Nothing should be left out. Transcribe the entries exactly as written.

— Records for processing —
————————
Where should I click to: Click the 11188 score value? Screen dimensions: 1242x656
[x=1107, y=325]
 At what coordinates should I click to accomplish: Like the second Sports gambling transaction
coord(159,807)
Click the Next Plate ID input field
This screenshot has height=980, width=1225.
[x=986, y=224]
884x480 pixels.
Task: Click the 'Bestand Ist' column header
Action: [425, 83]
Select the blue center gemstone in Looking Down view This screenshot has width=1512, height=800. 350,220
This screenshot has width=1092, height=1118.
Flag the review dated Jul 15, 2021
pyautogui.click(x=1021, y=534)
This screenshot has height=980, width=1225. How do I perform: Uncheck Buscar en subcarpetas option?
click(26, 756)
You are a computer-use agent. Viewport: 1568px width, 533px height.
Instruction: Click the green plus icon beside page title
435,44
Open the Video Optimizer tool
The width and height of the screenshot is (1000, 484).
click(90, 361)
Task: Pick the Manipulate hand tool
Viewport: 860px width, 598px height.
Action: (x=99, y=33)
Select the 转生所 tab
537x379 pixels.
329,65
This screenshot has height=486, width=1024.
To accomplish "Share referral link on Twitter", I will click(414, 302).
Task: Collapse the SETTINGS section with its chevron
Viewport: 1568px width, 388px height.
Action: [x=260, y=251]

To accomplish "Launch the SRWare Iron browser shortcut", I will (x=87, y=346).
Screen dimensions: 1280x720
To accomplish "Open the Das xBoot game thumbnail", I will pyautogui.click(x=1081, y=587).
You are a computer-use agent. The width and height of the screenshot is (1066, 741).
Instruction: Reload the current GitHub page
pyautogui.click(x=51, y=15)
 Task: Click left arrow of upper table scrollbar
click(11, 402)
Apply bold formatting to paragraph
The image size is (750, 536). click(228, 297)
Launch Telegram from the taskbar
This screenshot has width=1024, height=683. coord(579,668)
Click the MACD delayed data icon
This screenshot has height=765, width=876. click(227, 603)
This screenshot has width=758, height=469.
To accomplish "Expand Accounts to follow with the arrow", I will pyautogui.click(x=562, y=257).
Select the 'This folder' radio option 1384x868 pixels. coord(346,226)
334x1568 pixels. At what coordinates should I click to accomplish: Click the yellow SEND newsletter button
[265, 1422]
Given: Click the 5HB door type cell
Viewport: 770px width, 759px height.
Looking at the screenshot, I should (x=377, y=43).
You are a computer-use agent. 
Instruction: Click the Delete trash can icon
————————
— Solution —
Where should I click to: Click the 11188 score value? Screen dimensions: 1242x656
[x=1107, y=325]
 At what coordinates should I click to accomplish: Like the second Sports gambling transaction
coord(159,807)
Click the Next Plate ID input field
This screenshot has height=980, width=1225.
[x=986, y=224]
884x480 pixels.
Task: Click the 'Bestand Ist' column header
Action: [425, 83]
Select the blue center gemstone in Looking Down view This screenshot has width=1512, height=800. 350,220
This screenshot has width=1092, height=1118.
Flag the review dated Jul 15, 2021
pyautogui.click(x=1021, y=534)
This screenshot has height=980, width=1225. How do I perform: Uncheck Buscar en subcarpetas option?
click(26, 756)
You are a computer-use agent. Viewport: 1568px width, 533px height.
Instruction: Click the green plus icon beside page title
435,44
Open the Video Optimizer tool
The width and height of the screenshot is (1000, 484).
click(90, 361)
Task: Pick the Manipulate hand tool
Viewport: 860px width, 598px height.
Action: (x=99, y=33)
Select the 转生所 tab
537x379 pixels.
329,65
This screenshot has height=486, width=1024.
To accomplish "Share referral link on Twitter", I will click(414, 302).
Task: Collapse the SETTINGS section with its chevron
Viewport: 1568px width, 388px height.
Action: [x=260, y=251]

To accomplish "Launch the SRWare Iron browser shortcut", I will (x=87, y=346).
Screen dimensions: 1280x720
To accomplish "Open the Das xBoot game thumbnail", I will pyautogui.click(x=1081, y=587).
You are a computer-use agent. The width and height of the screenshot is (1066, 741).
Instruction: Reload the current GitHub page
pyautogui.click(x=51, y=15)
 Task: Click left arrow of upper table scrollbar
click(11, 402)
Apply bold formatting to paragraph
The image size is (750, 536). click(228, 297)
Launch Telegram from the taskbar
This screenshot has width=1024, height=683. coord(579,668)
Click the MACD delayed data icon
This screenshot has height=765, width=876. click(227, 603)
This screenshot has width=758, height=469.
To accomplish "Expand Accounts to follow with the arrow", I will pyautogui.click(x=562, y=257).
Select the 'This folder' radio option 1384x868 pixels. coord(346,226)
334x1568 pixels. At what coordinates should I click to accomplish: Click the yellow SEND newsletter button
[265, 1422]
Given: Click the 5HB door type cell
Viewport: 770px width, 759px height.
Looking at the screenshot, I should (x=377, y=43).
You are a computer-use agent. 
Instruction: Click the Delete trash can icon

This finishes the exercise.